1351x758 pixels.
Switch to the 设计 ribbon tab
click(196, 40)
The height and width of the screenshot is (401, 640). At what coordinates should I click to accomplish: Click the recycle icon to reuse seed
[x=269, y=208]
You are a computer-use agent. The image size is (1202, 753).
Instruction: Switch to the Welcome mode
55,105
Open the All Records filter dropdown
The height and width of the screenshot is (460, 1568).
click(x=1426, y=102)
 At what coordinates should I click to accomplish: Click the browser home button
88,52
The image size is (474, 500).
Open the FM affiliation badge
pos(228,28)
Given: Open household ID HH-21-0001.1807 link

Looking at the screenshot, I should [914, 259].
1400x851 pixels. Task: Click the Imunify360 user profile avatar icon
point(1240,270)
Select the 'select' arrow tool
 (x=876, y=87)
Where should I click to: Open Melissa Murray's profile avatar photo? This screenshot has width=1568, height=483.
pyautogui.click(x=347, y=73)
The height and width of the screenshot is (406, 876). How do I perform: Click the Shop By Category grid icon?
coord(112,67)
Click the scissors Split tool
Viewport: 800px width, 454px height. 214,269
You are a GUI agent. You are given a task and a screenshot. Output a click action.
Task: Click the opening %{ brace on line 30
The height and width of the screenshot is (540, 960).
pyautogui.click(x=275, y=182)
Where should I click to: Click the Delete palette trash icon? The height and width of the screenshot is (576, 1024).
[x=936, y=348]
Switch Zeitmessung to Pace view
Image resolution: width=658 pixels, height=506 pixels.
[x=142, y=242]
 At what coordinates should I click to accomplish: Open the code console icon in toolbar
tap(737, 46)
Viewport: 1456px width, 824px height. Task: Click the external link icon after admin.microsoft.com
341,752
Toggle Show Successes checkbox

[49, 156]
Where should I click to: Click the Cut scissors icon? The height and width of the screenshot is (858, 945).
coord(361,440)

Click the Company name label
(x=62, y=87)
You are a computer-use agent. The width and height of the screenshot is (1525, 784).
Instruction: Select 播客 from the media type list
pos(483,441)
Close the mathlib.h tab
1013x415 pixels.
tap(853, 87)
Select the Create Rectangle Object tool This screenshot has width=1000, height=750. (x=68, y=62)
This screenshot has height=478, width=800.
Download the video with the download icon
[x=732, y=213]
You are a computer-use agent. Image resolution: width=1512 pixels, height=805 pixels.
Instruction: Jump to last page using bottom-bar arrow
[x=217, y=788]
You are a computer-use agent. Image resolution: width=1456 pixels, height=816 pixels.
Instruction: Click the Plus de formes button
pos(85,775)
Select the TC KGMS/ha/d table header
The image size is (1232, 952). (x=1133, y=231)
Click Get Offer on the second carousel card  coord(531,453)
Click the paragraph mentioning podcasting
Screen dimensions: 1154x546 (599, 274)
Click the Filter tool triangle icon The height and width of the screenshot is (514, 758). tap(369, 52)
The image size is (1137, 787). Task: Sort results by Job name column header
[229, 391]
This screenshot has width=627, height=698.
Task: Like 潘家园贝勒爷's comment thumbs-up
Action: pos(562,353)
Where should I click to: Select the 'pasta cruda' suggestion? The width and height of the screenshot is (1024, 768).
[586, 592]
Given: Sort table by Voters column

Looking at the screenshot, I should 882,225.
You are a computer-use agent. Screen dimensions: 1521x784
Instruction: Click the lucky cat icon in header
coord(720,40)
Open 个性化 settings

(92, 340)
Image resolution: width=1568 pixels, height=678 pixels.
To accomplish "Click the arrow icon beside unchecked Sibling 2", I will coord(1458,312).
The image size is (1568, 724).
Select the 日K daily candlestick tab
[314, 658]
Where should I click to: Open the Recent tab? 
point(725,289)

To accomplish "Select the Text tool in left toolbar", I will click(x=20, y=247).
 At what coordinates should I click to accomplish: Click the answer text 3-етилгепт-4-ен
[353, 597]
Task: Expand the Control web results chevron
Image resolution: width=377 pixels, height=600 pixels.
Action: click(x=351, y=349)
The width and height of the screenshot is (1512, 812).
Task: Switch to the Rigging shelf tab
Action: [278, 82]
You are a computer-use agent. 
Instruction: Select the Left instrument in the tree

Short task »
Rewrite the material starting with the line containing "Open the All Records filter dropdown" and going on through the line containing "Viewport: 800px width, 454px height. 214,269", changing "avatar" to "portrait" and leaving everything else unchanged.

Correct result »
Open the All Records filter dropdown
The height and width of the screenshot is (460, 1568).
click(x=1426, y=102)
 At what coordinates should I click to accomplish: Click the browser home button
88,52
The image size is (474, 500).
Open the FM affiliation badge
pos(228,28)
Given: Open household ID HH-21-0001.1807 link

Looking at the screenshot, I should [914, 259].
1400x851 pixels. Task: Click the Imunify360 user profile portrait icon
point(1240,270)
Select the 'select' arrow tool
 (x=876, y=87)
Where should I click to: Open Melissa Murray's profile portrait photo? This screenshot has width=1568, height=483.
pyautogui.click(x=347, y=73)
The height and width of the screenshot is (406, 876). How do I perform: Click the Shop By Category grid icon?
coord(112,67)
Click the scissors Split tool
Viewport: 800px width, 454px height. 214,269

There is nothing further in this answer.